* [What this task involves]: Since pictures are not part of the copy, please output only the lines from the one with "Task: Align text to the left" through the end of the data below, exactly as written.

*****

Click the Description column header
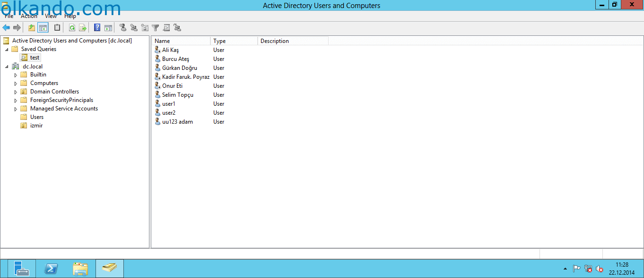 tap(293, 41)
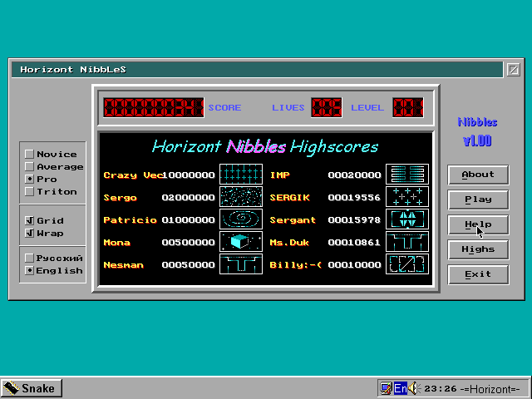Select the level icon next to IMP's score
The width and height of the screenshot is (532, 399).
coord(407,175)
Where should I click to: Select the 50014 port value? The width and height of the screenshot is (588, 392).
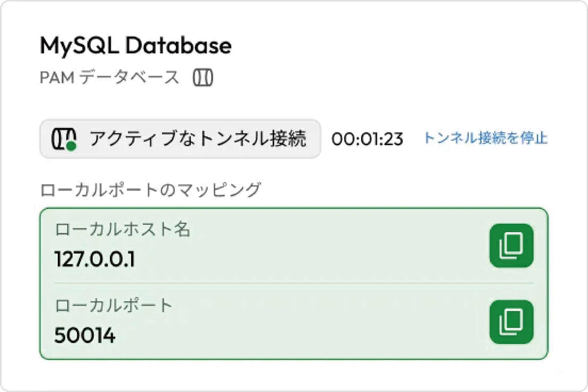(85, 335)
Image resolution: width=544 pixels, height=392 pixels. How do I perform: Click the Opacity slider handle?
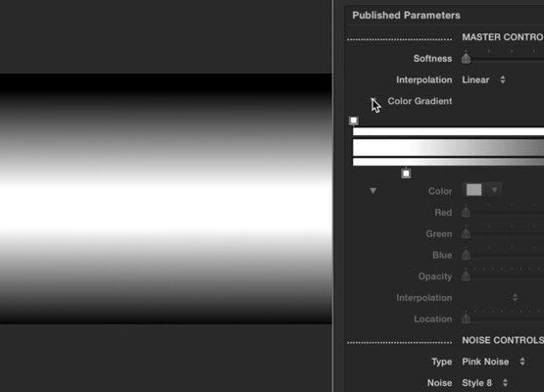(466, 276)
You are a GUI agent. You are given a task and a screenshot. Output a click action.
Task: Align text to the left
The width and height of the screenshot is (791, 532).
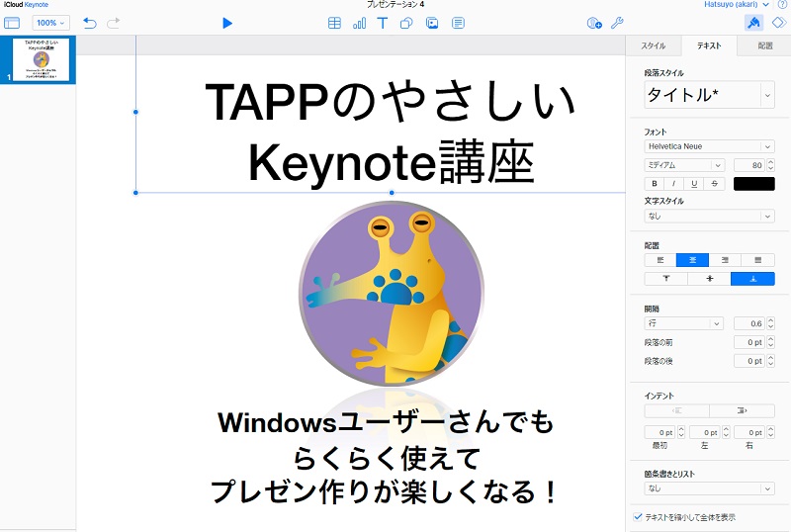point(660,260)
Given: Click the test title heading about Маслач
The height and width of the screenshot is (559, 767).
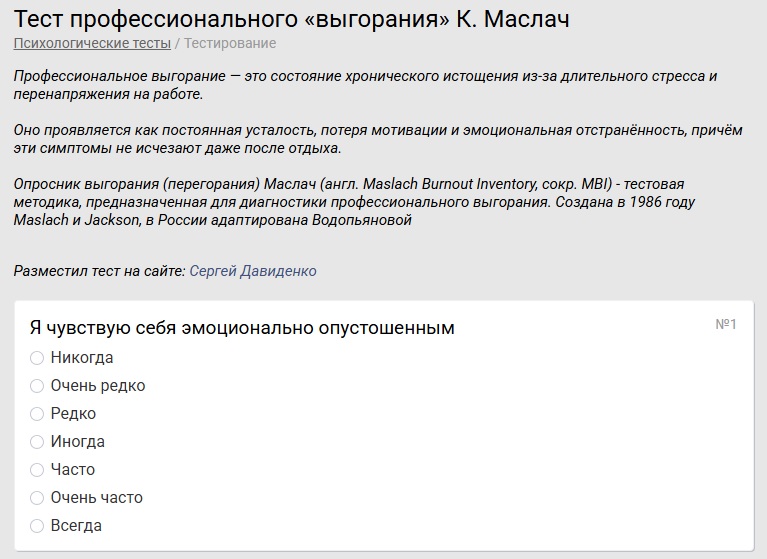Looking at the screenshot, I should (x=292, y=18).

*****

* [Reply]:
Task: Align text to the left
The width and height of the screenshot is (791, 532).
point(660,260)
Given: Click the test title heading about Маслач
The height and width of the screenshot is (559, 767).
Looking at the screenshot, I should (x=292, y=18).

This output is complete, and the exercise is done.